Mehr ALM, weniger Solution Manager?
Ausgehend davon, dass dieser Artikel in der SolMan-Kolumne erscheint, kennen Sie die Antwort bereits: Nein, es wird weitergehen. Dennoch ist die Frage legitim, ob sich der SolMan jetzt überhaupt noch lohnt. Denn der Solution Manager wurde in einer Zeit konzipiert, in der SAP-Projekte noch wenig agil oder mobil waren. S/4 Hana und die Cloud waren noch ferne Zukunft. Und auch die Idee, ein eigenes System für Application Lifecycle Management (ALM) vorhalten zu müssen, erscheint heutzutage angestaubt.
Dabei war und ist die Idee des SolMan genial: ein System für alle ALM-Aufgaben. Egal, ob Prozessdokumentation oder -modellierung, Testmanagement, Change Management, Monitoring oder vieles mehr. Alles aus einer Hand und voll integriert. Business und IT kommunizieren endlich miteinander. Wunderbar! Doch genau diese überbordende Vielfalt, gepaart mit nicht immer ganz optimalem Marketing und den berüchtigten Zwangsfunktionalitäten, hat über die Jahre viele SAP-Kunden abgeschreckt, dem SolMan eine Chance zu geben. Und ebenfalls seltsame Blüten getrieben. Denn wir kennen nicht wenige Unternehmen, die den SolMan ausschließlich in der SAP-Basis einsetzen. Oder – Skandal! – den Betrieb der Basisfunktionen in fremde Hände geben und sich damit den Zugang zu weiteren Funktionalitäten verwehren.
In unserer Beratungspraxis haben wir den SolMan nie als schwerfälligen Monolithen, sondern stets als Baukasten betrachtet. Soll der Reifegrad eines ALM-Prozesses im Unternehmen erhöht werden, schauen wir natürlich erst auf die Methodik und dann auf das Werkzeug. Sobald jedoch Werkzeuge ins Spiel kommen, ist der SolMan stets eine gute Wahl – nicht zuletzt, weil er optimal auf die SAP-Welt zugeschnitten und bereits im Unternehmen vorhanden ist. Damit kann ohne große Werkzeuginvestition ein einzelnes Thema gezielt pilotiert werden. Und das ohne die Notwendigkeit, gleich den ganzen SolMan nutzen zu müssen. Dabei ist keine Aufgabe zu klein oder zu groß.
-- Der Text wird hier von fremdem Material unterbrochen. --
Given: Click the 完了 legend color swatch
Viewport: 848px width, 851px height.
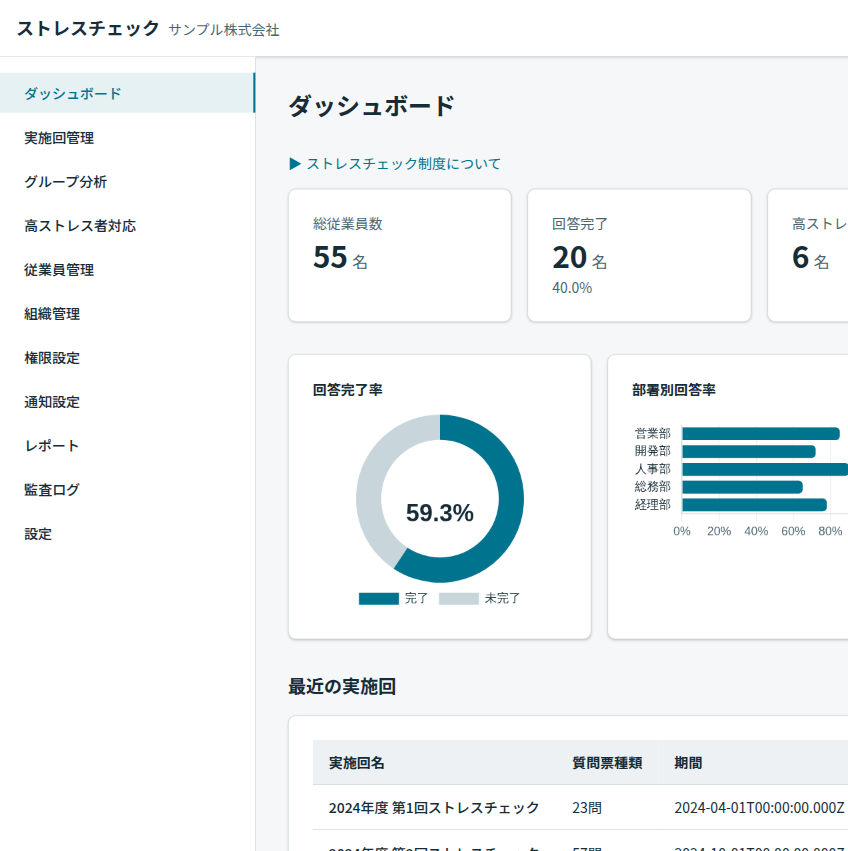Looking at the screenshot, I should (x=378, y=599).
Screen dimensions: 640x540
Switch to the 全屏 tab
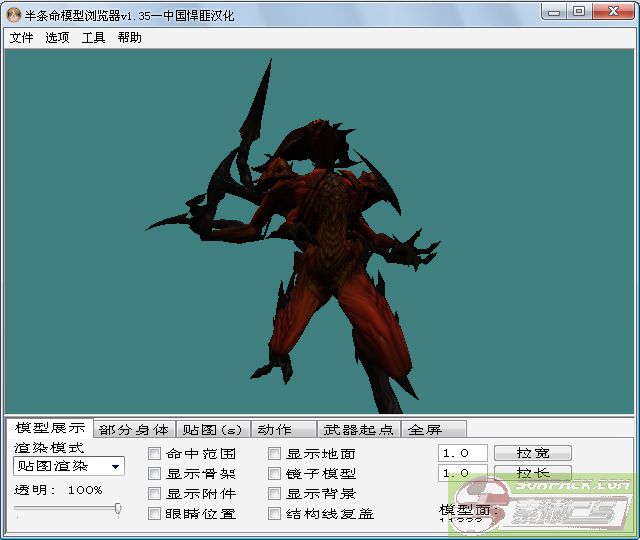425,430
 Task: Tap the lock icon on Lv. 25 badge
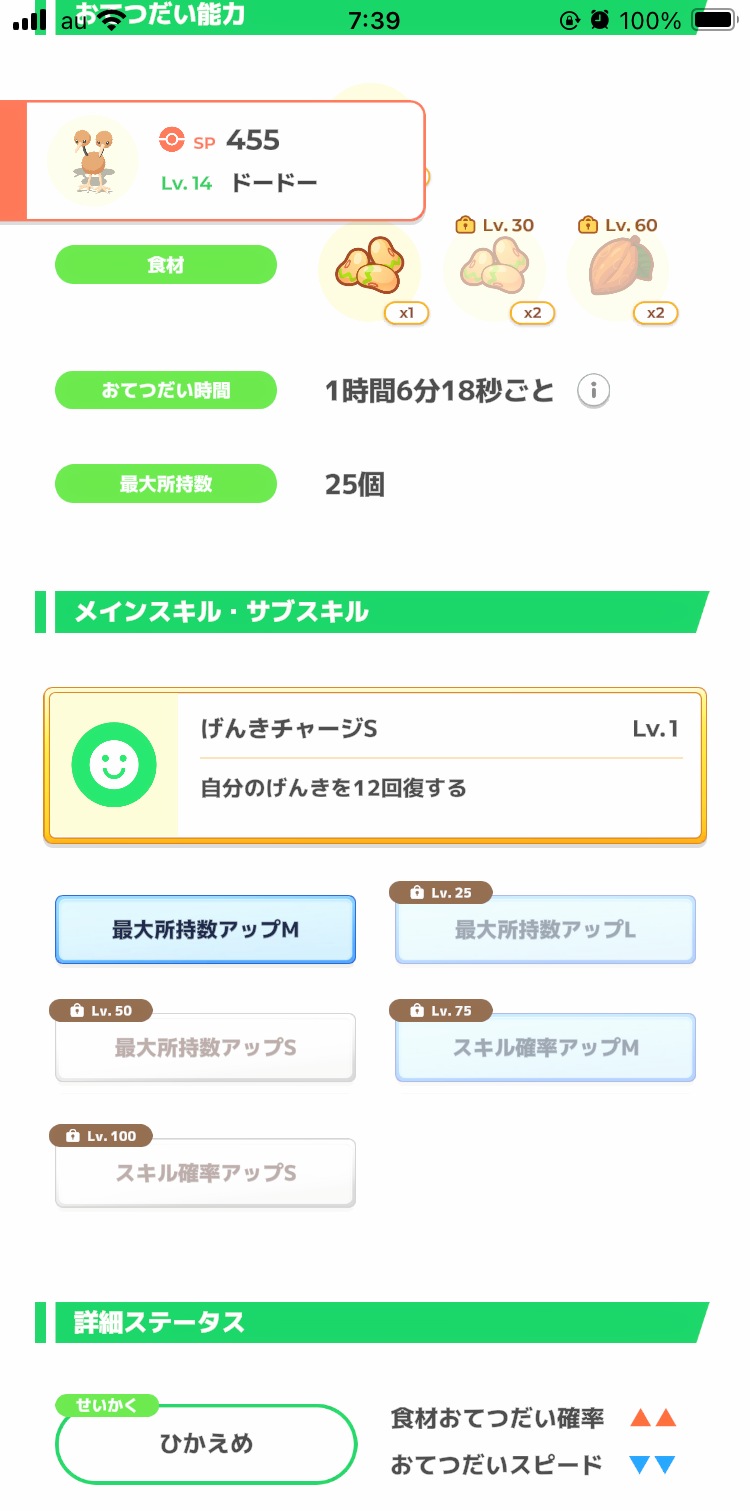[415, 893]
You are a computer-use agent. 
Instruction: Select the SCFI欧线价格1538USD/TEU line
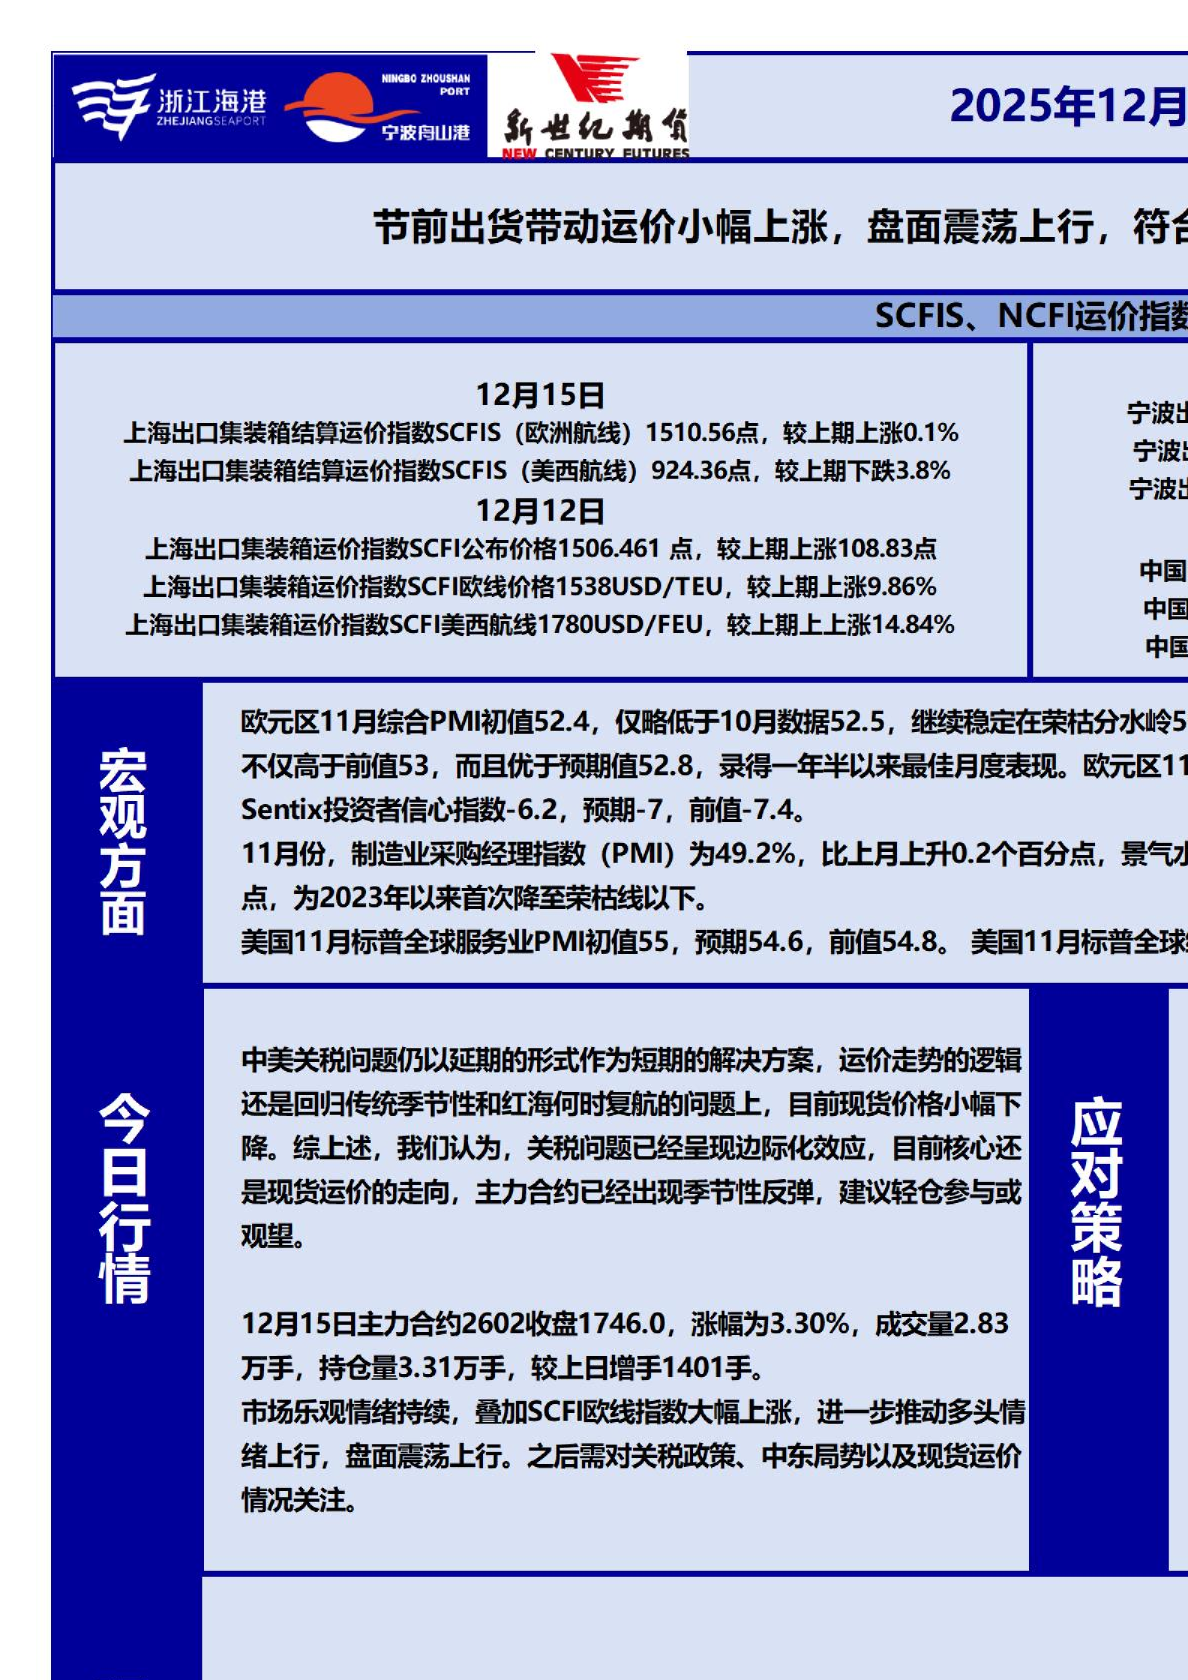click(540, 587)
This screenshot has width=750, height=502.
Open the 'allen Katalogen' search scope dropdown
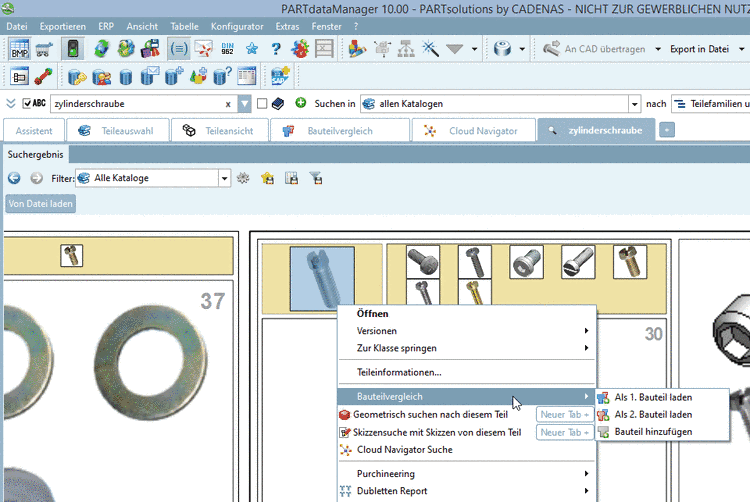tap(634, 103)
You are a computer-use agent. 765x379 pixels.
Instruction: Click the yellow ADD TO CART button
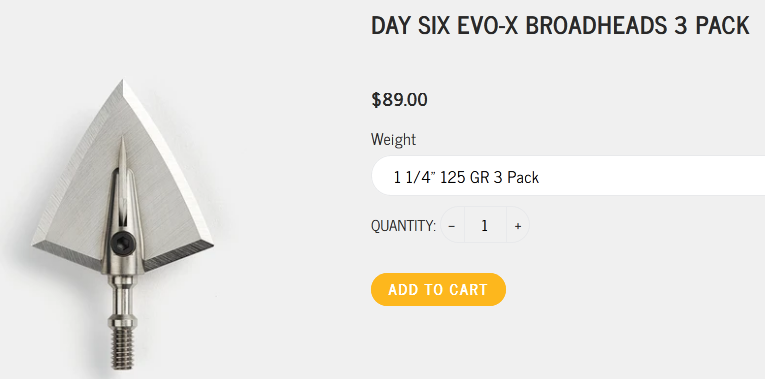pyautogui.click(x=438, y=290)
Das Testmanagement eines mittelständischen Unternehmens von verstreuten Excel-Tabellen auf ein nachhaltiges Fundament heben, das mit jedem neuen Testlauf Aufwände reduziert? Einfach. Testaktivitäten eines globalen Medizingeräteherstellers mit vielen Tausend Testfällen über zwanzig Länder organisieren, einschließlich Tests von Cloud-Produkten, Signaturanforderungen, Testautomation? Spaziergang. Systemänderungen und Transporte fachlich und technisch sauber verwalten, gerne auch mit Git oder für Non-SAP-Systeme? Eine beliebte ChaRM-Offensive. Eigenentwicklungen verwalten und für S/4 fit machen? Tagesgeschäft. Oder gleich das ganze S/4-Projekt mit agilen Methoden und SAP Practices verwalten und umsetzen? Auch kein Ding. Geschäftsprozesse über (SAP-)Systemgrenzen hinweg monitoren und optimieren? Geht auch schon lange.
Der richtige Zeitpunkt, dem SolMan eine Chance zu geben, ist jetzt! Denn mit dem SolMan, der heute verfügbar ist (und vermutlich schon in Ihrem Unternehmen vorhanden), sind SAP-Kunden optimal für die „moderne“ SAP-Welt gewappnet. Unbeeindruckt von Trends und Hypes hat SAP den SolMan stets weiterentwickelt und für die Cloud, S/4 und für die Welt jenseits der SAP-Produkte fit gemacht. Nicht zuletzt dank Focused Solutions und Partnerprodukten lässt sich eine individuelle ALM-Strategie umsetzen.
Damit verliert auch das angekündigte Wartungsende 2027 seinen Schrecken. Sowohl in der ALM-Strategie der SAP wie auch bei unseren Kunden ist der SolMan zu stark verankert, zu deutlich sind seine Alleinstellungsmerkmale. Und wenn es 2027 plötzlich doch eine magische KI-Assistenz gibt, die sämtliche über Jahre etablierte Kundenprozesse und -Inhalte vom SolMan zu SAP Cloud ALM überführt, sind wir dabei. Denn dort ist das Konzept das gleiche – nur für eine andere Zielgruppe. Bis es jedoch so weit ist, können wir uns an den vielfältigen Möglichkeiten des SolMan, Partnerprodukten und Integrationen erfreuen. Und mehr über ALM und weniger über Werkzeuge reden.